Tuesday, June 26, 2018

We need less research

“We need less research, better research, and research done for the right reasons. Abandoning using the number of publications as a measure of ability would be a start.” Although I have expressed similar sentiments in blog posts [here and here], I didn’t say it. It was written by Douglas Altman, a well-known statistician and researcher who died in June.

Altman made that statement in a 1994 BMJ article entitled “The scandal of poor medical research.” Here we are, 24 years later, and nothing has changed. In fact, thanks to the rise of predatory journals, things are much worse.

Altman lamented research containing flaws such as “the use of inappropriate designs, unrepresentative samples, small samples, incorrect methods of analysis, and faulty interpretation” and felt many poor studies were the result of pressure on researchers to publish.

Should every physician do research? Altman said, “A common argument in favor of every doctor doing some research is that it provides useful experience and may help doctors to interpret the published research of others. Carrying out a sensible study, even on a small scale, is indeed useful, but carrying out an ill-designed study in ignorance of scientific principles and getting it published surely teaches several undesirable lessons.”

In 2005, noted statistician John Ioannidis said 90% of all medical research is flawed.
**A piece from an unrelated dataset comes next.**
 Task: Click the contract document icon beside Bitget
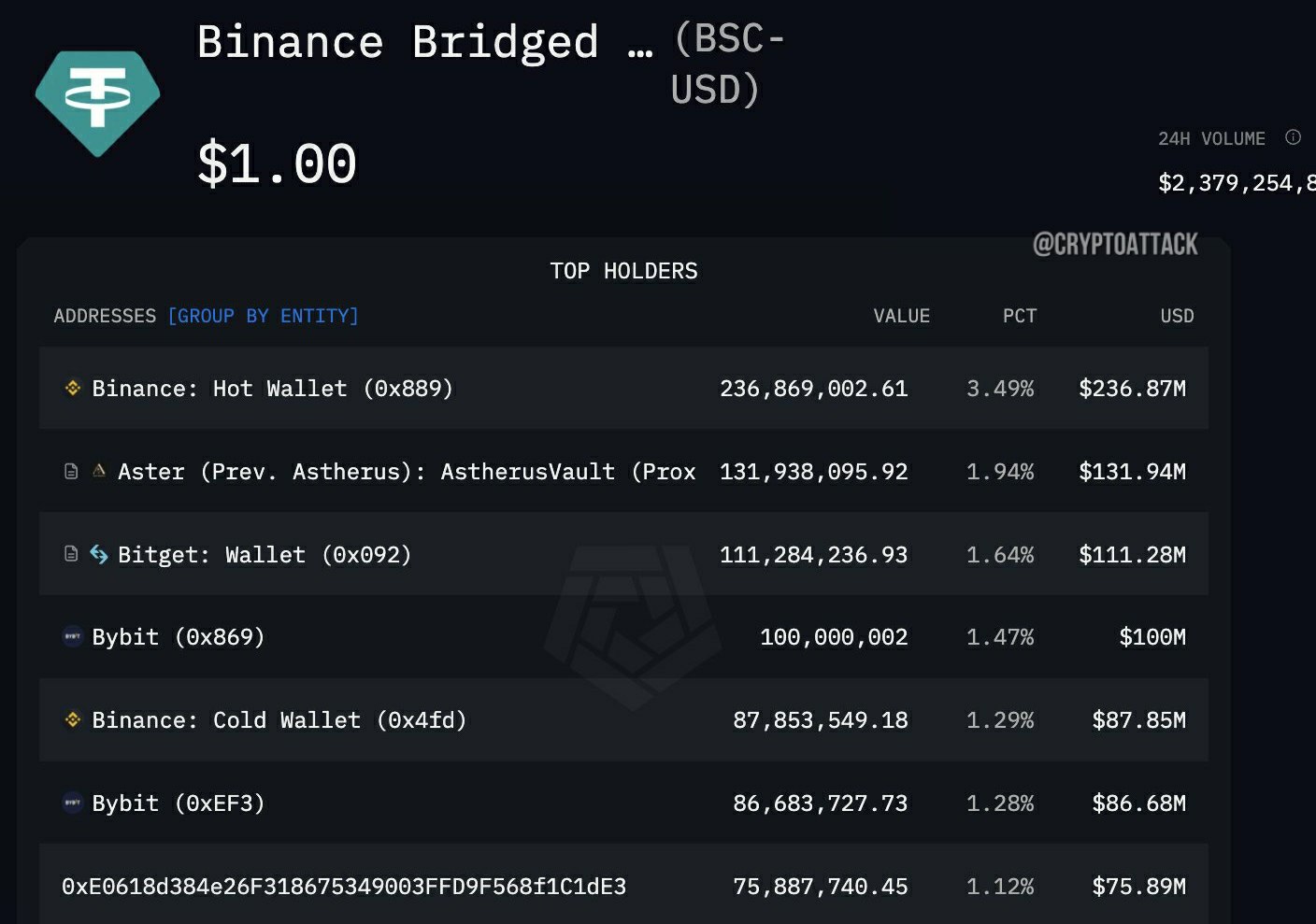point(71,554)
When interviewed a few days ago by Eric Topol on Medscape, he had not changed his mind saying, “one can see it as the glass half empty or half full, or 10% full or maybe a little bit more.”

Edward Tufte, another famous statistician, tweeted the other day that every statistical model should come with a warning “similar to those accompanying every prescription drug” because mistakes in data analysis can shorten thousands of lives.
Click on the figure to enlarge it
Altman’s obituary, also published in the BMJ, said he had been considering writing a sequel to his 1994 paper called “The continuing scandal of bad medical research.”

Thanks to @michelaccad for letting me know about the Tufte warning


Anonymous said...

As a student I was involved in research which even at the time I knew was bullshit. Poorly designed, underpowered studies were the rule for my classmates and I, who for the most part were encouraged to churn out crap to advance the careers of our bosses.
One solution is to significantly de-emphasise the requirement for students and junior staff to do research to get on to training programs. In one move you cut off the supply of free and easily exploitable labour to professors, and free up a huge amount of time for already overworked people.

Skeptical Scalpel said...

Anon, I agree with you. The question is how does one make the change you suggest happen?

Anonymous said...

I have been thinking about this post for several days. I was hoping there would be more discussion / comments, I am curious to hear other opinions. I am a junior general surgery resident at a community hospital with little to no research support. And yet there is this unrealistic expectation that we will generate well-designed studies and we are oddly congratulated when we publish a case report to the "Internet Journal of Something" for an insane publishing fee. The only reason I see to participate is for something to show for fellowship interviews. We are taught that certain specialties are "research heavy" which drives the machine. I think I speak for most residents - the work is not great and feels like the modern day equivalent of peddling Dr. Poppy's Wonder Elixir. But I see this more and more becoming a means of measuring resident performance

Skeptical Scalpel said...

Anon, thanks for the comment. I agree. Research has gone from something meaningful to getting one's ticket punched. I don't see how it can be fixed.

Dorothy Pugh said...

Things are worse in one respect: existing research, not necessarily settled science, is the basis for determining what kind of medical care will be covered under the ACA, and perhaps what will simply be available to some patients. This has led to some radical changes in some types of primary care, not just expensive and dangerous procedures.

Hypothyroid patients have fallen through the cracks. Because it took a long time to reduce the error in the TSH assay (although it was reasonably good by 1990), that meant a dramatic reduction in the upper limit of the TSH reference range from the initial starting point of 10. Alas, this moving target made clinical trials to determine T4 dosing standards unfeasible, so the USPSTF told endocrinologists to go back to the drawing board and set that limit at 10.00. Though at least study suggested a strong relationship between TSH and triglycerides, 0 was narrowly in the confidential interval for the calculated odds ratio used to make the decision, so the authors concluded that there was no relationship.

Although our government considers reducing medical care costs to be a top objective, does the quality of that care have to suffer this way?

Skeptical Scalpel said...

Sorry for the delay in posting your comments. Thanks.